Branch was arraigned June 29 in Grand Traverse County’s 86th District Court on multiple delivery and manufacture charges, along with a felony-firearm charge. He was given a $25,000 cash or surety bond, and his next court appearance was set for July 17 at 11 a.m.
The case landed in front of a regional task force built for this kind of work. The Traverse Narcotics Team is run by the Michigan State Police, and the Grand Traverse County Sheriff’s Office assigns two detectives to the unit. TNT’s coverage area stretches across Antrim, Benzie, Grand Traverse, Kalkaska, Leelanau, Missaukee, Osceola and Wexford counties, making the Branch arrest part of a wider enforcement net rather than an isolated county stop.

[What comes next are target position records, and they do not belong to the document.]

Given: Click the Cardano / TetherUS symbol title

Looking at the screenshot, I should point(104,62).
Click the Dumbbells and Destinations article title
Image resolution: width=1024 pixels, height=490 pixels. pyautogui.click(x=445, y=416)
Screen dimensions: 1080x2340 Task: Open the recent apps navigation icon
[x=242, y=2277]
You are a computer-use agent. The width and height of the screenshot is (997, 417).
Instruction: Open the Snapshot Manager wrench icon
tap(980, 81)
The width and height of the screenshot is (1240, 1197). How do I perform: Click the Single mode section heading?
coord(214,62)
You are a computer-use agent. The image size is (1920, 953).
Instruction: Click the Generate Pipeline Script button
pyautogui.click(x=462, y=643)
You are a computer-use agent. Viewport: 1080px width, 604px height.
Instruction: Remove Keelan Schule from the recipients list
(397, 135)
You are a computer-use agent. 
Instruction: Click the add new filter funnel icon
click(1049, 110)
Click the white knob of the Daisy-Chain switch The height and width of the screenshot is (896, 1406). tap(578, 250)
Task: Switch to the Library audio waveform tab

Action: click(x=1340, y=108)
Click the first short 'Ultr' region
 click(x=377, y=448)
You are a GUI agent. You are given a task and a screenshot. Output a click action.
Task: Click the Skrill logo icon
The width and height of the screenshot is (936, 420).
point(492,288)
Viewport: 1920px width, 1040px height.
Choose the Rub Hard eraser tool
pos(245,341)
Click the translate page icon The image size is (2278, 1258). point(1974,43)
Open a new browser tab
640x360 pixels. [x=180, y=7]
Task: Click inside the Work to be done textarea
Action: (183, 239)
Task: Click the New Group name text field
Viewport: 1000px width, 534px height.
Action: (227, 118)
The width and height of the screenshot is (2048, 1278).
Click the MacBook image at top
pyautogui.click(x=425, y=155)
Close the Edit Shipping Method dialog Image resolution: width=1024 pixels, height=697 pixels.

Grand Traverse County prosecutors handle controlled-substance cases and investigations involving organizations that control narcotic operations, a charge structure that fits allegations of organized drug distribution. The seizure also comes as county officials continue to confront the fallout from opioids locally. Grand Traverse County opened a request for participation for its Opioid Settlement Spending Advisory Committee on January 8, and county materials say the opioid crisis has had lasting personal, social, economic and medical consequences.
Statewide data show the pressure has eased but not disappeared. The Michigan Department of Health and Human Services said June 9 that the state’s overdose death rate had declined 47% since 2021, projecting 16.4 deaths per 100,000 residents in 2025, down from 30.8 in 2021. Even so, the department warned in 2025 that carfentanil had reemerged in Michigan’s unregulated drug supply and said it is about 100 times more potent than fentanyl.
A separate TNT case in June involved 15 grams of heroin, 37 grams of fentanyl, 47.35 grams of crack cocaine and 15 grams of powder cocaine, underscoring how often investigators in Grand Traverse County are confronting multi-drug seizures with fentanyl in the mix.